#### [Work to be completed]
Each line below must be printed exactly as it stands.

Supplied entries Start Marker

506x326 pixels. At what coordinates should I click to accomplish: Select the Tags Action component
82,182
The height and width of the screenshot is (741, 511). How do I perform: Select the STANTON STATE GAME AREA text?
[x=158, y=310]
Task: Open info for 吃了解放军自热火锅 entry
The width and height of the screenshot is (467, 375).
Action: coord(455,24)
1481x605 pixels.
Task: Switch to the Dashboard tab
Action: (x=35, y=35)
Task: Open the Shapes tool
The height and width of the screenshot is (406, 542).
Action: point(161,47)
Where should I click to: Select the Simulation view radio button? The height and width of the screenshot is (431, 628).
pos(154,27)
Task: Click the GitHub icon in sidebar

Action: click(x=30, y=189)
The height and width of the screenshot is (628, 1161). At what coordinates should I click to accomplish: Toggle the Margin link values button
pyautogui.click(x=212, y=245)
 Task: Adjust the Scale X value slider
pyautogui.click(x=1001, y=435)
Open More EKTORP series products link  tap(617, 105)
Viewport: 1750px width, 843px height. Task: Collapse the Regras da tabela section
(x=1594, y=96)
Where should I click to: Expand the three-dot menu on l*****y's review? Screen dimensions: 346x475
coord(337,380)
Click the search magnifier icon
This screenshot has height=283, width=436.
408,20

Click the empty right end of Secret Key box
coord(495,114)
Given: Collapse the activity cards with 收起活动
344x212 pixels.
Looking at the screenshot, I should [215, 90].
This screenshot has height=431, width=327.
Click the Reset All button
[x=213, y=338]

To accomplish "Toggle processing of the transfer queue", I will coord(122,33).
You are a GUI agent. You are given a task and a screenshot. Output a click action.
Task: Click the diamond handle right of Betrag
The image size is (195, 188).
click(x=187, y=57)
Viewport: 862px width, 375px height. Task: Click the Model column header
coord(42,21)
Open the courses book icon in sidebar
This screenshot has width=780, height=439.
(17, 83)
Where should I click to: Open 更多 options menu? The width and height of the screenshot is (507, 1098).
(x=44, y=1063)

Supplied entries End Marker

#### [Solution to this task]
506x326 pixels. At what coordinates should I click to accomplish: Select the Tags Action component
82,182
The height and width of the screenshot is (741, 511). How do I perform: Select the STANTON STATE GAME AREA text?
[x=158, y=310]
Task: Open info for 吃了解放军自热火锅 entry
The width and height of the screenshot is (467, 375).
Action: coord(455,24)
1481x605 pixels.
Task: Switch to the Dashboard tab
Action: (x=35, y=35)
Task: Open the Shapes tool
The height and width of the screenshot is (406, 542).
Action: point(161,47)
Where should I click to: Select the Simulation view radio button? The height and width of the screenshot is (431, 628).
pos(154,27)
Task: Click the GitHub icon in sidebar

Action: click(x=30, y=189)
The height and width of the screenshot is (628, 1161). At what coordinates should I click to accomplish: Toggle the Margin link values button
pyautogui.click(x=212, y=245)
 Task: Adjust the Scale X value slider
pyautogui.click(x=1001, y=435)
Open More EKTORP series products link  tap(617, 105)
Viewport: 1750px width, 843px height. Task: Collapse the Regras da tabela section
(x=1594, y=96)
Where should I click to: Expand the three-dot menu on l*****y's review? Screen dimensions: 346x475
coord(337,380)
Click the search magnifier icon
This screenshot has height=283, width=436.
408,20

Click the empty right end of Secret Key box
coord(495,114)
Given: Collapse the activity cards with 收起活动
344x212 pixels.
Looking at the screenshot, I should [215, 90].
This screenshot has height=431, width=327.
Click the Reset All button
[x=213, y=338]

To accomplish "Toggle processing of the transfer queue", I will coord(122,33).
You are a GUI agent. You are given a task and a screenshot. Output a click action.
Task: Click the diamond handle right of Betrag
The image size is (195, 188).
click(x=187, y=57)
Viewport: 862px width, 375px height. Task: Click the Model column header
coord(42,21)
Open the courses book icon in sidebar
This screenshot has width=780, height=439.
(17, 83)
Where should I click to: Open 更多 options menu? The width and height of the screenshot is (507, 1098).
(x=44, y=1063)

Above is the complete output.